MILWAUKEE — Local 24-year-old adult person Travis Parkes will be prosecuted in juvenile court next week after a judge’s ruling of, “I mean, look at this kid,” according to a statement from the Milwaukee County Courthouse.
“When I saw the police report refer to Parkes as an adult Caucasian male, I felt like something was wrong,” said the Hon. Amanda Woods, of the defendant’s recent arrest for forcible entry and burglary of a local convenience store. “This is clearly a boy, not a man — he broke into a gas station to steal a Pepsi and bag of Bugles. And he wasn’t even drunk. No adult would ever do something like this sober.”
“Once a preliminary investigation revealed Parkes still slept in his childhood bedroom and kept a collection of “cool rocks” found along local roads, we knew we had to take this as a juvenile case,” Woods added.
The unorthodox move is backed by recent neurological research, which showed the frontal cortex is not fully developed until age 25, or even later if you can avoid having a real job or getting pregnant.
“Strictly speaking in a biological sense, children are not adults until they develop the mental capacity to look back on their lives so far and think, ‘It’ll never be that easy again, will it?’” said Dr. Kinley Foster, Professor of Childhood Development at the University of Michigan. “We don’t believe [Parkes] has this faculty.

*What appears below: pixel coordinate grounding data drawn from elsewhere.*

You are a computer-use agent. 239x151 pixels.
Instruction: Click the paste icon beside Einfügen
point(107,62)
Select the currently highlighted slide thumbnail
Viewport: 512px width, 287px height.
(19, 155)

In fact, medical evidence suggests he is in the early stages of scurvy after eating nothing but store-brand Frosted Flakes for a month.”
Parkes is not speaking to the press under the advisement of his lawyer, but those who know him best agree with the court’s decision.
“I know him through the local music scene — we became friends after I watched him do a backflip in the parking lot after a show,” said Mati Singh, a contemporary of Parkes who is two years younger. “That guy is a nice kid, but he could really apply himself more.”
At press time, Judge Woods was weighing a sentence of life in prison for Juan Martín Romero, a 5-year-old child born with brown skin, as punishment for talking back to his kindergarten teacher.